==== Passage for review ====

When she first heard that she had won the Nobel Peace Prize, she went out and planted a tree. Then, during her Nobel acceptance speech last December, she invited people everywhere to celebrate with her by planting trees wherever they live.
Dr. Wangari Maathai, an environmental activist in Kenya and leader of the National Council of Women, won the 2004 Nobel for her steadfast leadership, working under a hostile regime, in organizing rural women to counter Kenya's deforestation problem by planting trees. She is the first African woman to win the coveted award.
"Today we are faced with a challenge that calls for a shift in our thinking so that humanity stops threatening its life-support system," says Maathai. "We are called to assist the Earth to heal her wounds and in the process healour own."
Sandpoint resident Ed Bittner, whose own advocacy of the environment dates back to the 1960s, met Dr. Maathai in the 1980s while doing forestry work in Kenya.

==== Listed records ====

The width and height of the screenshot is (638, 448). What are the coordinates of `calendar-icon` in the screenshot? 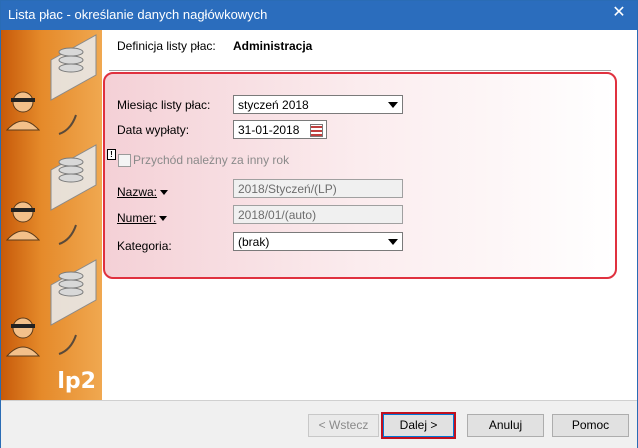 It's located at (316, 130).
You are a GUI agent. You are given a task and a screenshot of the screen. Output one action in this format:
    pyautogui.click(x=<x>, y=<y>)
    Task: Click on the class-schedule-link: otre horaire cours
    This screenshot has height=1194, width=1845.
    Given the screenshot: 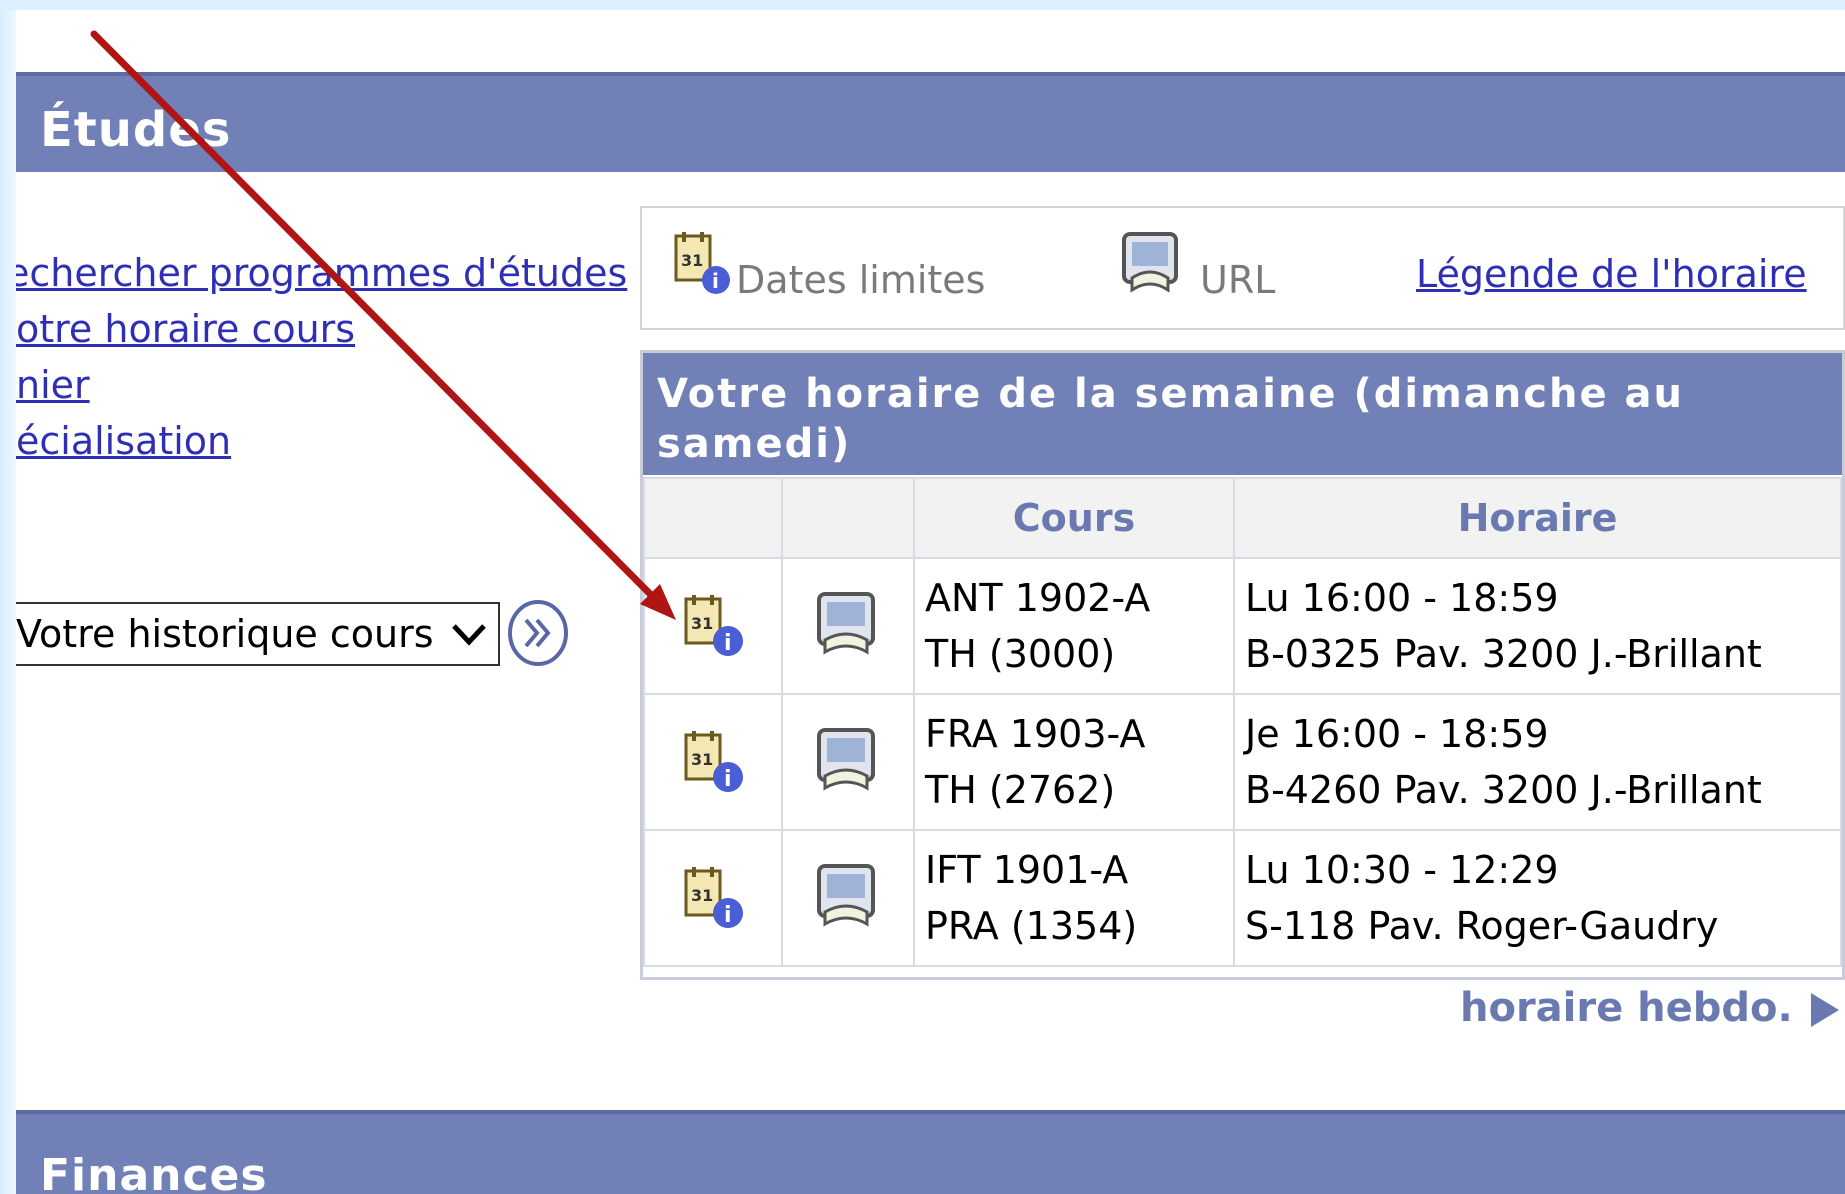 What is the action you would take?
    pyautogui.click(x=336, y=329)
    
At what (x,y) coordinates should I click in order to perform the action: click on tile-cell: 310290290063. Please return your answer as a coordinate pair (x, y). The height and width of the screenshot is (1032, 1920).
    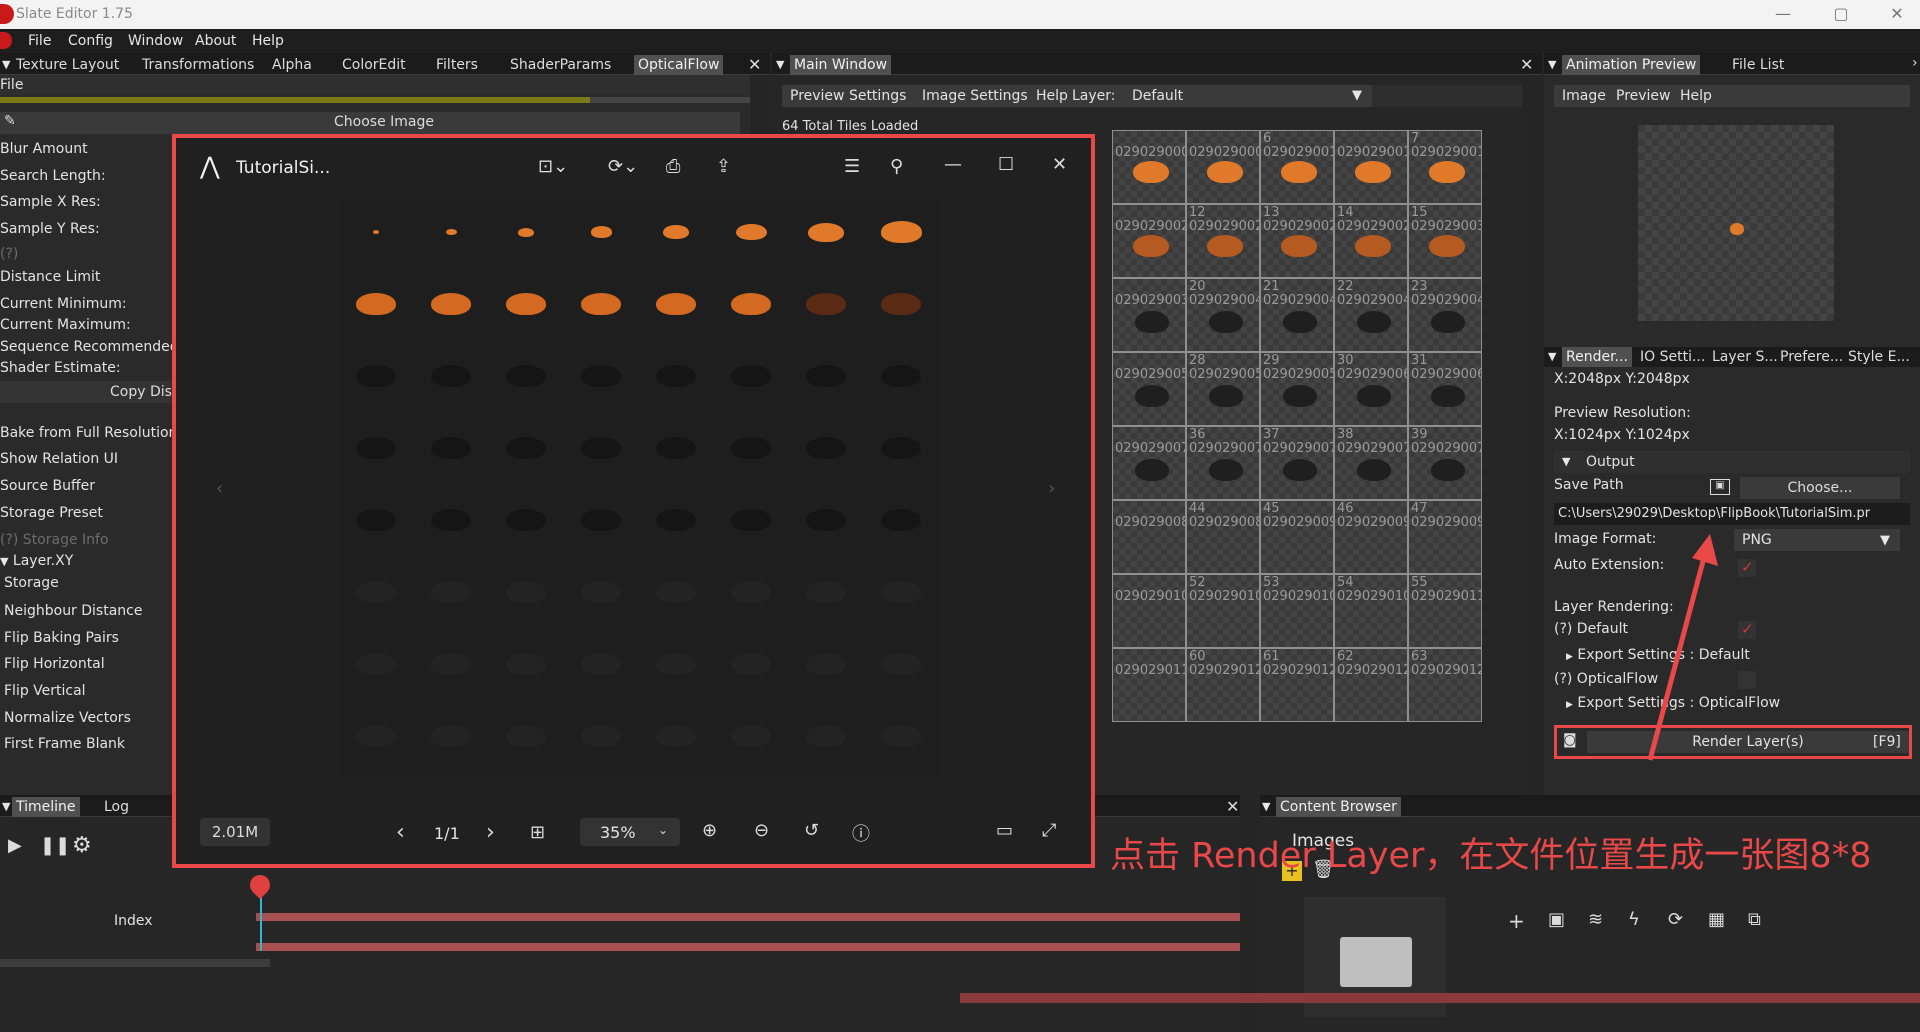
    Looking at the image, I should click on (1445, 389).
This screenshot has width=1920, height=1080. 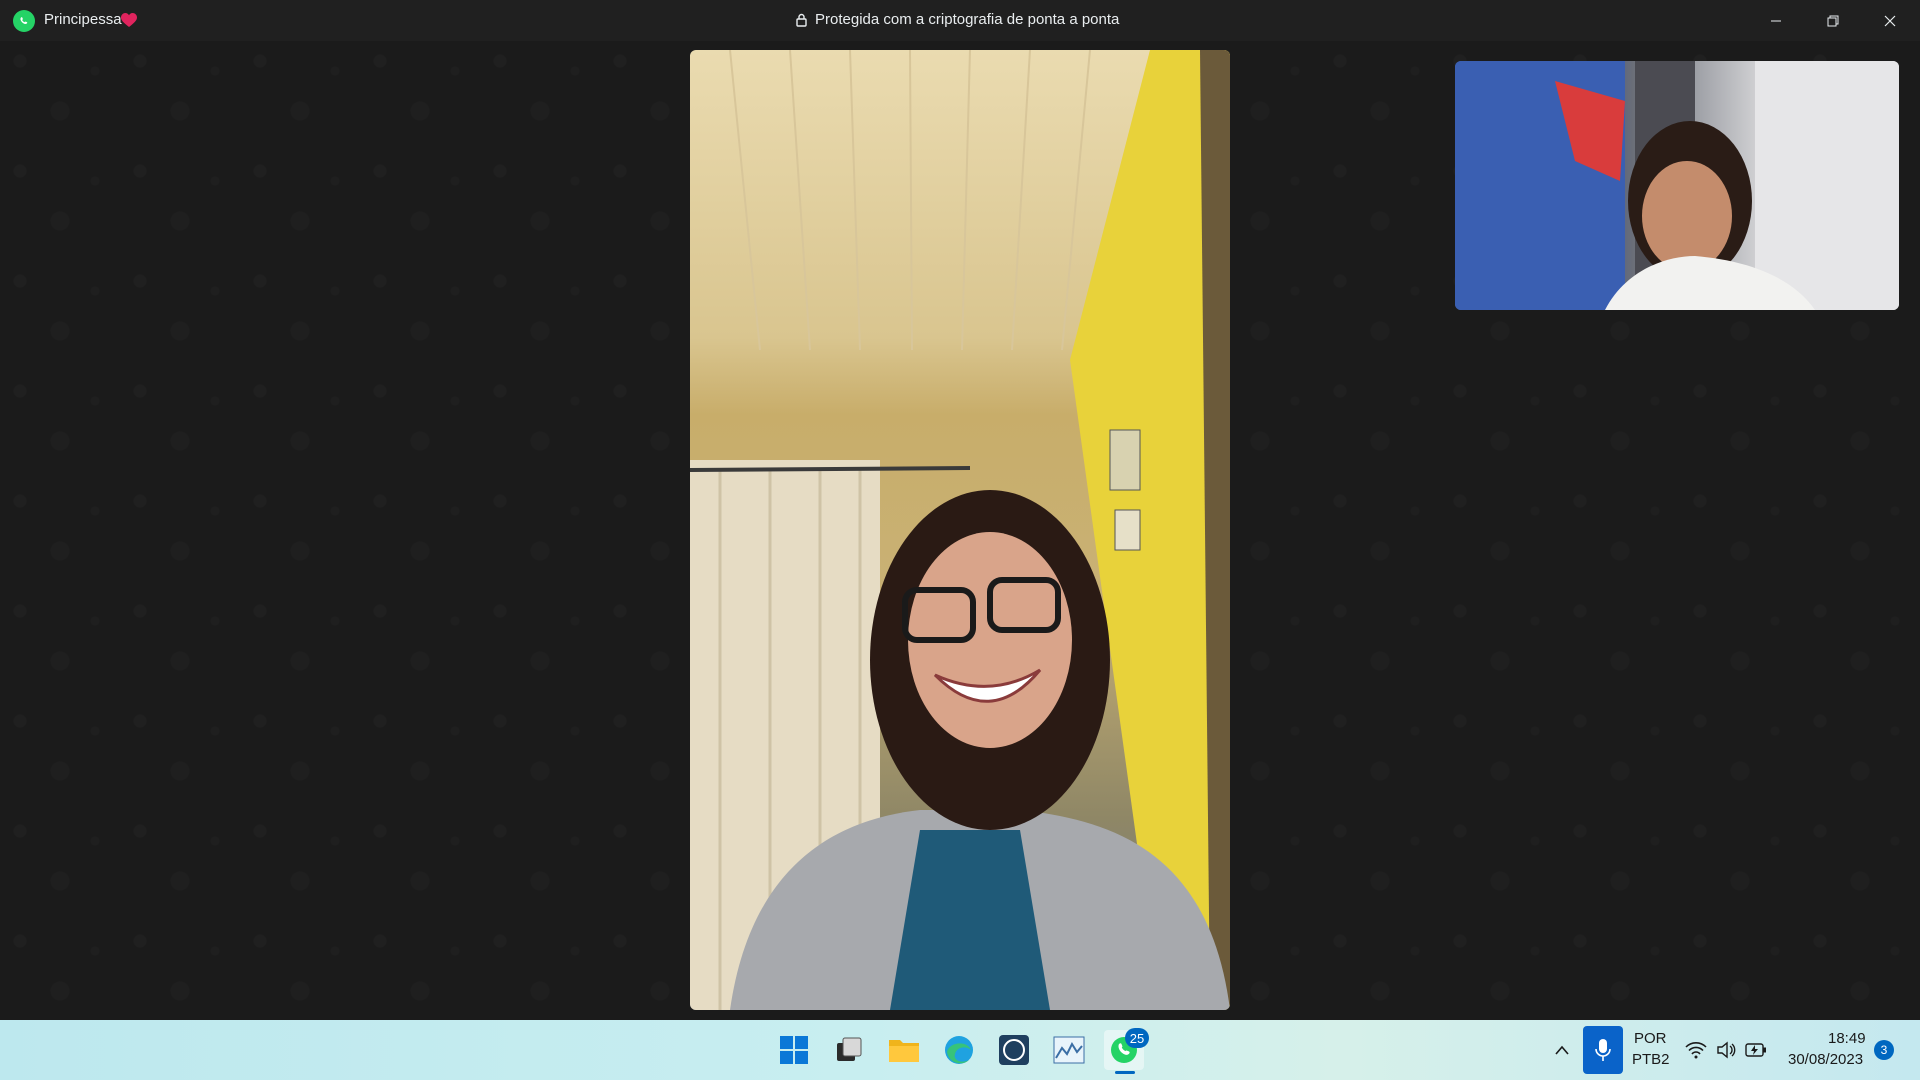 I want to click on start-button, so click(x=794, y=1050).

====

### What you will do:
1. In the passage about Wangari Maathai, what did she do when she first heard that she had won the Nobel Peace Prize?
2. Resume the passage about Wangari Maathai, picking up after its final sentence.

### Answer section:
1. She went out and planted a tree.

2.
Back in the late 1960s, Bittner worked for the U.S. State Department as an international development economist. He witnessed worldwide environmental devastation related directly to economic development. Eventually, he was appointed in 1985 as U.S. Permanent Representative to the United Nations Environment Program (UNEP), whose global headquarters are located in Nairobi.
At the time, Kenya was an ecological fiasco. Extensive tea and coffee plantations were leading to vast deforestation while the runoff from sugar plantations was polluting Lake Victoria. Bittner developed anti-pollution programs and saw that spending by the United States and other countries on UNEP programs was done with integrity.
The international cooperation among the environmental representatives from various countries was impressive, he says. The 140 international scientists working for UNEP at the time were the ones who first discovered evidence of global warming and brought the problem to the world's attention. Chernobyl happened during his watch; acid rain was yet another diplomatic issue.
Bittner believes that Matthai's Nobel Peace Prize affirms what decades of working in international affairs taught him and what he believes is presently lost on Bush administration officials.
"Environmental development is good economics," Bittner says. "There are many jobs created by improving the environment. The two are not mutually exclusive; they are complementary." It is also the first time the Nobel committee has broadened its definition by linking the environment with democracy and peace.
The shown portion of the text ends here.